In questa temperie si è venuta a configurare quella che la Sotis chiama l’allegoria dei due scogli, quello del virus e quello della catastrofe sociale. Secondo la giornalista, «sul versante del virus ci siamo incartati in una narrativa di worst case scenarios epidemiologici spesso con seri problemi epidemiologici». Una narrativa alimentata, con effetti nocivi, dal «catastrofismo mediatico», cadenzato da notizie esagerate. A tale dimensione, fa da pendant la narrativa «cialtrona-negazionista» per cui il virus non esiste. Questi due estremi non possono non acuire il rischio di un catastrofismo sociale, di cui fanno le spese anzitutto le brave persone e gli onesti lavoratori.

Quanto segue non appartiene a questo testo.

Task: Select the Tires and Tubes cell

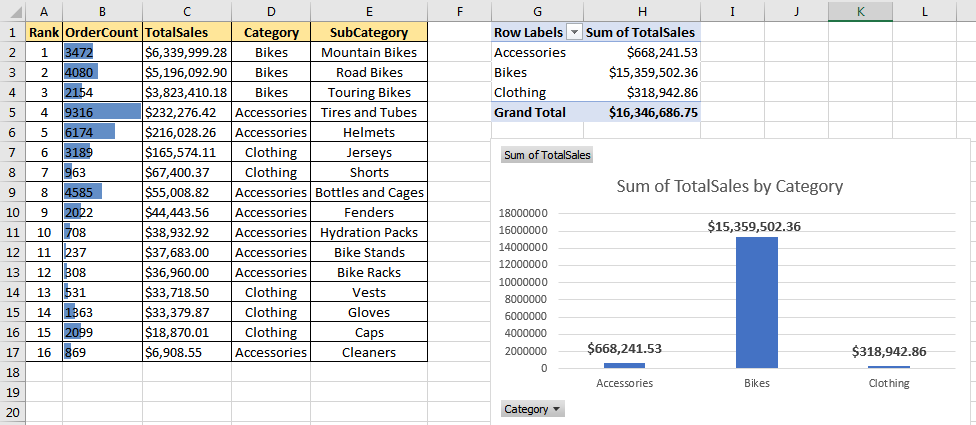Action: 369,113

Nella prefazione, il drammaturgo Moni Ovadia denuncia «il fenomeno pandemico secondario», quello della infodemia, ovvero la pandemia dell’informazione mediatica mainstream, in particolare quella televisiva che, «con rarissime eccezioni», si è scatenata in «una ridda di talk-show e pseudo servizi giornalistici inutili, in un chiacchiericcio rissoso e in pareri indifferenziati di virologi ed epidemiologi al servizio dell’audience». Dal canto suo, nella postfazione, Riccardo Noury, portavoce di Amnesty International Italia, rimarca come in questo anno «sia cambiato tutto». Dalla solidarietà e dai canti dai balconi, dagli elogi ai «nostri eroi in camici bianchi», dalle file ordinate davanti ai supermercati, si è passati a «una stagione di ostilità, egoismo, odio verso i medici, rivendicazioni settoriali e piagnistei diffusi». Si registra poi il fatto che alcuni uomini e donne di scienza «si comportano alla stregua di influencer alla ricerca di consenso».

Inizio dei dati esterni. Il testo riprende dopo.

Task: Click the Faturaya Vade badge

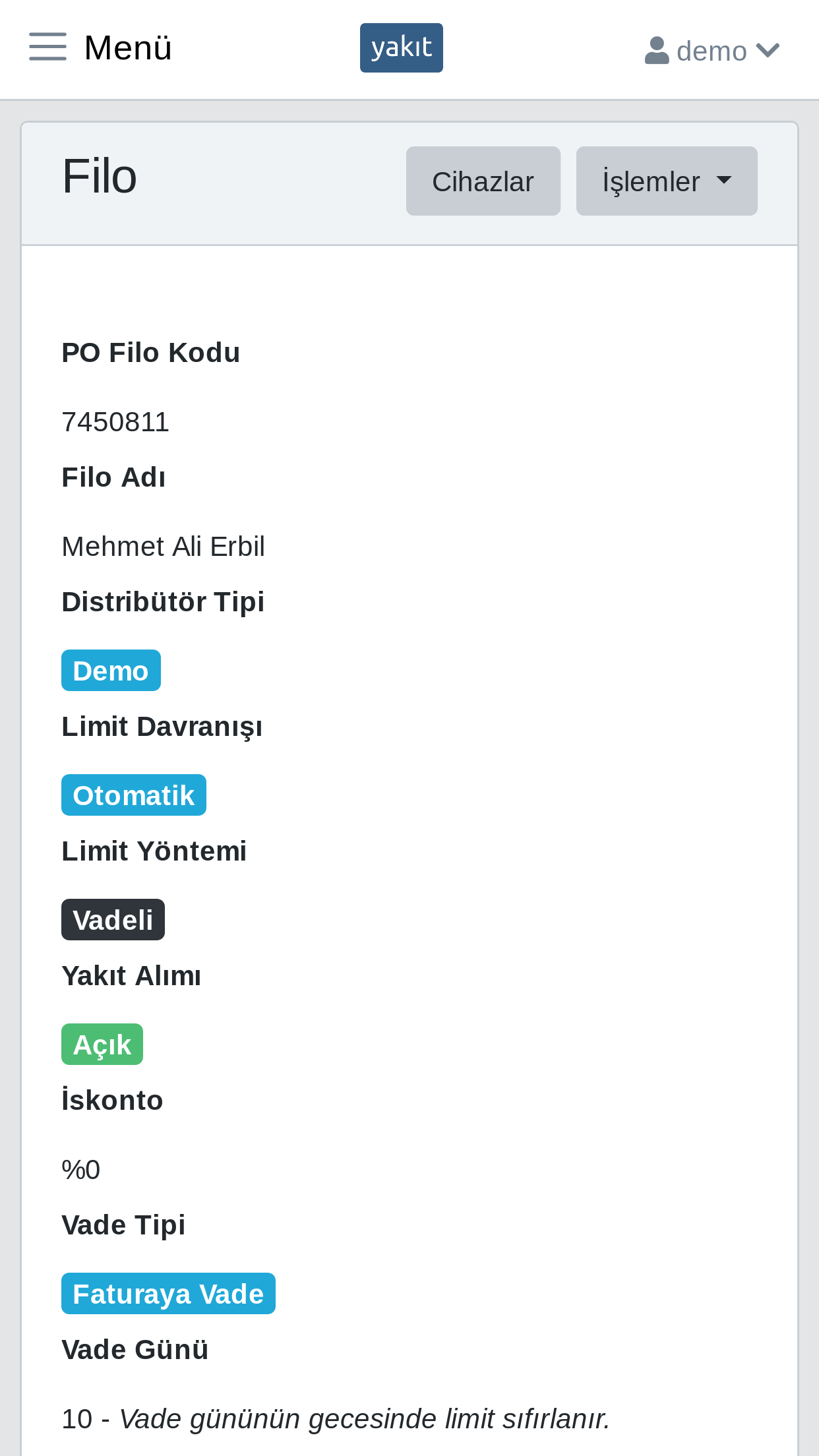Action: tap(168, 1294)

Il merito principale del libro di Ilaria Sotis sta dunque nel richiamare l’ineludibile esigenza di riportare sui giusti binari la gestione — che interpella il senso civico di tutti, nessuno escluso — delle pesanti implicazioni e delle insidiose ramificazioni derivanti dal dramma della pandemia. Un dramma che da tanti, troppi mesi è ritmato dalle sirene delle ambulanze e dalle campane a lutto.